Trata-se da parte em que o Lourenço diz que eu "quer[o] convencer-nos
de que propor o adiamento da votação do PEC é um "desafio", quando o PEC nem deveria ir à Assembleia". O Lourenço - seguindo aliás a opinião de Paulo Rangel - está no seu direito em considerar que um documento que define a política económica portuguesa para toda a legislatura não deve ser discutido na Assembleia. Afinal o Parlamento serve para discutir coisas realmente importantes, não é?

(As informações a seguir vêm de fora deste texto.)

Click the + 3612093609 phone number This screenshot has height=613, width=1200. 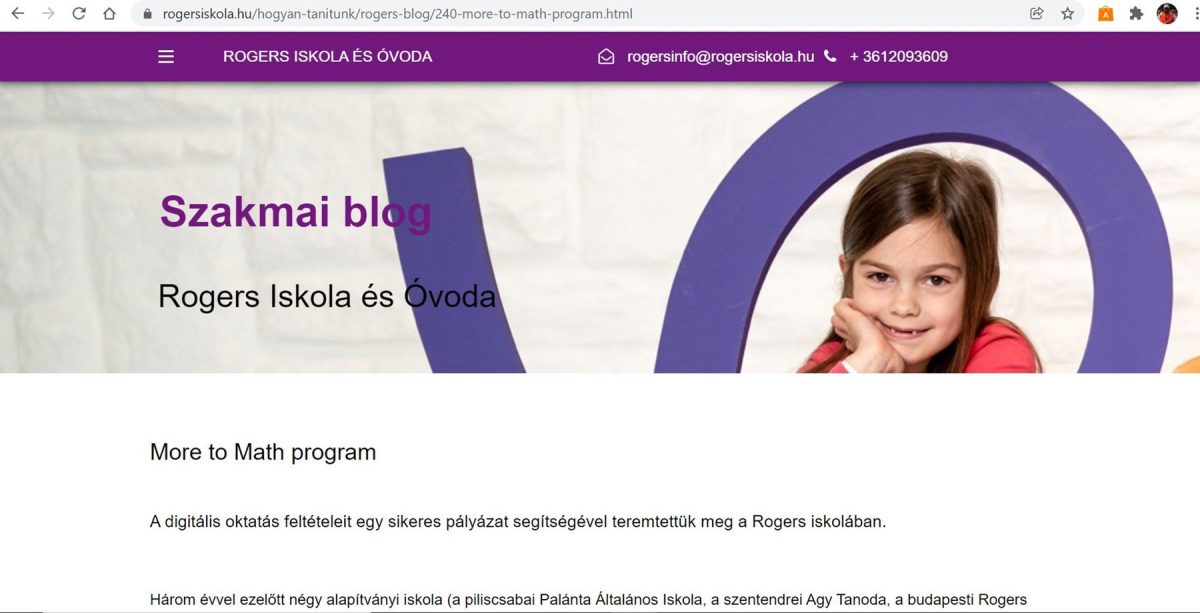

Conviria contudo não ignorar que o documento vai mesmo ser discutido na Assembleia e, se o PS levar a sua avante, será votado 24 horas antes de o PSD escolher uma nova liderança.

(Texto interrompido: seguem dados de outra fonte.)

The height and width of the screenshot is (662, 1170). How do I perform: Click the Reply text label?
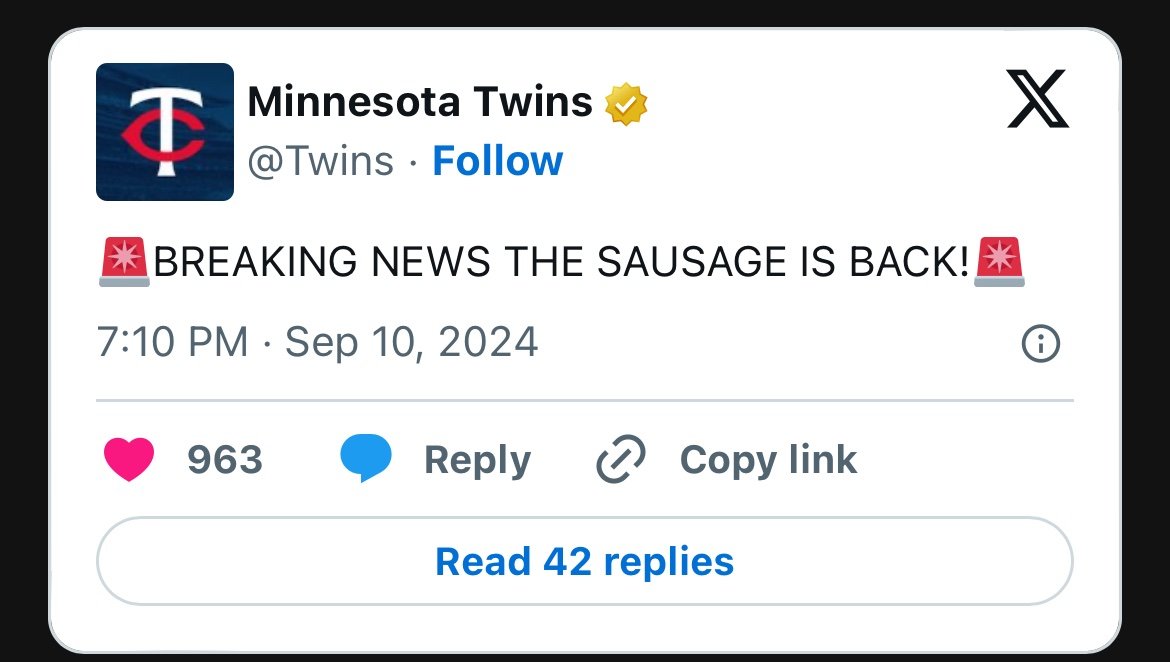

Eu compreendo aqueles que já dizem que o PEC tem muitas falhas
mas dele lavam as mãos, como fizeram com o orçamento. Eu compreendo aqueles que consideram mais cómodo deixar o odioso de capitular uma vez mais face às políticas do PS à líder que está de saída, para poderem aparecer a "romper" quando já tudo estiver decidido. Mas eu não quero comodistas nem calculistas na liderança da oposição: quero alguém que esteja disposto a assumir o risco de entrar numa negociação dura com o PS, da qual pode sair um PEC melhor para Portugal... ou um chumbo, se não for possível melhorá-lo significativamente. E nestas directas, isso significa eleger Passos Coelho.